**Set of tasks:**
#1 Retype the portion of the Harlau passage starting with "Then there were" and going on through "by the way.".
#2 According to the Harlau passage, on which street was the pharmacist's building located?
#3 List everything the Harlau passage describes as the only one of its kind in the town.

**Reading passage:**
Then there were Germans. Two families of German wheelwrights turned out the better carriages and wheels for Harlau and the surrounding district. The pharmacist was a German from Austria, who regarded Rumanians and Jews with impartial contempt. You wiped your feet in the summer, or your boots in the winter, before intruding into his sparklingly clean and confusingly scented Holy of Holies, which was located in a two-story building, the only skyscraper in town, on our main street, Strada Stefan cel Mare. The pharmacist sported a trim Vandyke, also the only one in town. Fortunately for him, he did not have to talk to his customers, who always brought him messages from the physicians in Latin. His only direct intercourse with the customers was to mention the price, the only fixed price in Harlau, by the way.

**Material shown:**
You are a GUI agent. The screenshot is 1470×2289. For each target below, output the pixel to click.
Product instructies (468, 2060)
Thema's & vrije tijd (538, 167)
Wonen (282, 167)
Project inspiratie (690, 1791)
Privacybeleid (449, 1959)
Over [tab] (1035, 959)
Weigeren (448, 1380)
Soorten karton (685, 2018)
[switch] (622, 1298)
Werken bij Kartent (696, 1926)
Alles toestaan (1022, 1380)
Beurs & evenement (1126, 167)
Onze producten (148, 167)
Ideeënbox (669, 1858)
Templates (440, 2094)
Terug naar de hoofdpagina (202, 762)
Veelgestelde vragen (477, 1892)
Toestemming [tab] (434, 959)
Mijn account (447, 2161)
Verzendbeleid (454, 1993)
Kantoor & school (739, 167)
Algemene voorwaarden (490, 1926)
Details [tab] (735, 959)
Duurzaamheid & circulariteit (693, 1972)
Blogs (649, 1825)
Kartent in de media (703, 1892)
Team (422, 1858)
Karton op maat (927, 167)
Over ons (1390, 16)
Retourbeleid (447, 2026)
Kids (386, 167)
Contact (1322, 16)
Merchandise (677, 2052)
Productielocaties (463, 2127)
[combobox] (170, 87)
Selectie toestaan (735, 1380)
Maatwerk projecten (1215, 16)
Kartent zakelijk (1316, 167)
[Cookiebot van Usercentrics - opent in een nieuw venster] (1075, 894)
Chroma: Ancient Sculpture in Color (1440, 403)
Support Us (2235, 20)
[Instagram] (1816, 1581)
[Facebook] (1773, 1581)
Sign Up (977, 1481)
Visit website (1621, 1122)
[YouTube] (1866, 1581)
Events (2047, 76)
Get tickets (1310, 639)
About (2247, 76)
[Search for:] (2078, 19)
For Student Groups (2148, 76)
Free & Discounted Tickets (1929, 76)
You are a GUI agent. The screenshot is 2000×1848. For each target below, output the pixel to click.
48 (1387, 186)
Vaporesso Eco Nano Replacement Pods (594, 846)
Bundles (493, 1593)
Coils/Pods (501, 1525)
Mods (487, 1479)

**Exercise solutions:**
#1
Then there were Germans. Two families of German wheelwrights turned out the better carriages and wheels for Harlau and the surrounding district. The pharmacist was a German from Austria, who regarded Rumanians and Jews with impartial contempt. You wiped your feet in the summer, or your boots in the winter, before intruding into his sparklingly clean and confusingly scented Holy of Holies, which was located in a two-story building, the only skyscraper in town, on our main street, Strada Stefan cel Mare. The pharmacist sported a trim Vandyke, also the only one in town. Fortunately for him, he did not have to talk to his customers, who always brought him messages from the physicians in Latin. His only direct intercourse with the customers was to mention the price, the only fixed price in Harlau, by the way.

#2 Strada Stefan cel Mare

#3
- The two-story building, the only skyscraper in town
- The pharmacist's trim Vandyke
- The price the pharmacist mentioned, the only fixed price in Harlau